Surgical procedures may be warranted in severe cases that are unresponsive to conservative treatment. One option is a fascial sling operation where two fascia lata grafts are used to connect the lower medial border of the scapula to the spinal muscles and the inferior angle of the scapula to the latissimus dorsi [33, 34]. This anchors the scapula to the posterior thoracic wall, eliminating winging. However, there is concern that the fascia lata grafts may stretch or fail with time . Another option is neurolysis or decompression, a procedure most authors suggest to be used only as a last resort [22, 48, 65]. Desong et al.  reported effective relief of symptoms for 14 out of 22 patients up to 1.5 years after undergoing decompression surgery in the anterior neck.
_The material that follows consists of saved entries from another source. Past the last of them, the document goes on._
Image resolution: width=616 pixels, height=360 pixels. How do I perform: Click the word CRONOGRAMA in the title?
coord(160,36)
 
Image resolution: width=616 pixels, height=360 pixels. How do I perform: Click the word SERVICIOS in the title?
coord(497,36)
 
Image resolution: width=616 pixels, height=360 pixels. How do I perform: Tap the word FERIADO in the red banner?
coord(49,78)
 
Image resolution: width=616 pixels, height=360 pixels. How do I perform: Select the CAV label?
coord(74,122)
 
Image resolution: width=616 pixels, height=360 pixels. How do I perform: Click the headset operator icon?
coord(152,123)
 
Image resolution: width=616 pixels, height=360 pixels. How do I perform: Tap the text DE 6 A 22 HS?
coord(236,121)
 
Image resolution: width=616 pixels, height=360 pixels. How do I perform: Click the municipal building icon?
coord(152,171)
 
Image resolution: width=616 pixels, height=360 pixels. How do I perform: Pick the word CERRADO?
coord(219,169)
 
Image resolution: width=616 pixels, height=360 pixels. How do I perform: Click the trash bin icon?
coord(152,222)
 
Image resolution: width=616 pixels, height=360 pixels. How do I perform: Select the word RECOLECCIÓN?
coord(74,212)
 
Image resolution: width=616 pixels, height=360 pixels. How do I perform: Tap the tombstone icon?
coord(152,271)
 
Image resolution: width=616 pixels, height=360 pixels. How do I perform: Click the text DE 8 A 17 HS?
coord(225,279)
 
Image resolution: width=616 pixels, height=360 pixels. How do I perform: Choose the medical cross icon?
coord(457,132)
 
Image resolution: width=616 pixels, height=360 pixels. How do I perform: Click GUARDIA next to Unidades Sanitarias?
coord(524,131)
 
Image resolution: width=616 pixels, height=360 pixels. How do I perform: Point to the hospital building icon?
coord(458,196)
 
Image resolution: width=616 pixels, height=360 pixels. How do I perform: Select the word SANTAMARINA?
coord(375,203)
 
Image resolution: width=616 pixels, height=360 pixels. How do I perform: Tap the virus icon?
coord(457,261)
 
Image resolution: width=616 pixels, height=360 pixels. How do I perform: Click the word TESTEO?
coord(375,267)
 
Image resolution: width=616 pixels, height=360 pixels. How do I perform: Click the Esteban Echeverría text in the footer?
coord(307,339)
Another three patients who had undergone the surgery were able to control their symptoms with periodic local lidocaine blocks . Desong et al. advocate weekly local lidocaine blocks for 4–6 weeks after diagnosis, after which if the patient’s symptoms are unresponsive, decompression surgery is warranted.
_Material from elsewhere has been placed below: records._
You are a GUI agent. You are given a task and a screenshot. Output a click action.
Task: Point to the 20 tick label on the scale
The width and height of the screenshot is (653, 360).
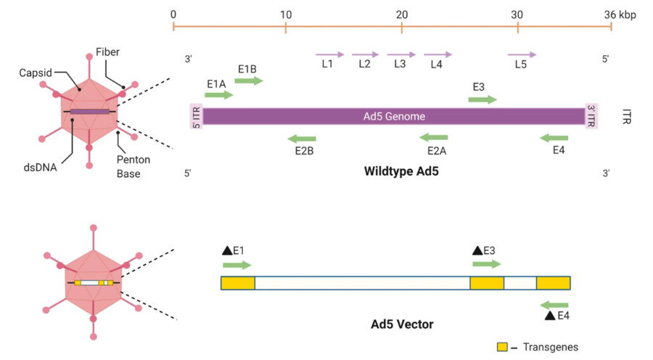[401, 15]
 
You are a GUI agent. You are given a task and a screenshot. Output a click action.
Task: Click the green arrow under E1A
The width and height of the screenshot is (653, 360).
[219, 95]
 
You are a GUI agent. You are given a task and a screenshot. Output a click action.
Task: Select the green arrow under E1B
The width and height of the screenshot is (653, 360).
[249, 81]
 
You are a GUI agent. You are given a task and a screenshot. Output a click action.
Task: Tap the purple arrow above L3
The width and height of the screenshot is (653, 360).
[401, 54]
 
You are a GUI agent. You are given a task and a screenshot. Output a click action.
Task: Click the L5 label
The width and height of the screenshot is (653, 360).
[520, 65]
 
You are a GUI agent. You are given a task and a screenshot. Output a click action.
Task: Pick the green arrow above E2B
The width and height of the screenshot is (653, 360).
[302, 138]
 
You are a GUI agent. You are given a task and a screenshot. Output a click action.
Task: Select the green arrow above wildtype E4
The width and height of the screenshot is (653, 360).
[554, 138]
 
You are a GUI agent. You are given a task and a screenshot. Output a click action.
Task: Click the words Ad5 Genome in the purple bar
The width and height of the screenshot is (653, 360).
[394, 116]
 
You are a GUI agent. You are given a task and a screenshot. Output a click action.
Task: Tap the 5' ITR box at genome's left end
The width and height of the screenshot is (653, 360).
[195, 116]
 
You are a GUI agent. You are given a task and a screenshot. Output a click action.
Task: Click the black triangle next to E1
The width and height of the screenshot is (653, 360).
[226, 250]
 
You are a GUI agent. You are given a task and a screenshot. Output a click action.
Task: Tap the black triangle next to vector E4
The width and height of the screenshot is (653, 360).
[550, 315]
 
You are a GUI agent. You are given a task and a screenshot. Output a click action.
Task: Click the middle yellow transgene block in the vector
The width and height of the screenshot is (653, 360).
[487, 283]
Although rare, scapular winging is a debilitating condition that limits functional activity of the upper extremity. Scapular winging is diagnosed easily by visible inspection of the scapula, but its etiology is often more illusive. Medial winging due to serratus anterior paralysis is accentuated when patients are asked to forward flex their arms to the horizontal and push on a wall in a push-up motion. In contrast, trapezius paralysis results in exaggerated lateral winging upon active abduction. The lateral winging of rhomboid paralysis is subtle, but may be accentuated by extending the arm from the fully flexed position. Electromyographical testing of all scapulothoracic muscles is essential for correct diagnosis. Scapular winging should initially be treated conservatively, allowing time for spontaneous recovery. Early spinal accessory nerve exploration is warranted in cases of trapezius paralysis, while decompression of the dorsal scapular nerve may be advisable after conservative treatment has failed. Serratus anterior paralysis should be treated conservatively for a minimum of 6 months, but preferably up to 24 months, after which further recovery through conservative treatment is unlikely. Exercises to maintain ROM is important to limit contracture of periscapular muscles, but special care must be taken not to stretch the paralyzed muscle. Strengthening exercises should be incorporated gradually and only after reinnervation of the muscle is evident. Chronic scapular winging due to serratus anterior and trapezius muscle palsies respond well to dynamic muscle transfer which leads to mostly good to excellent resolution of winging and recovery of scapulothoracic rhythm.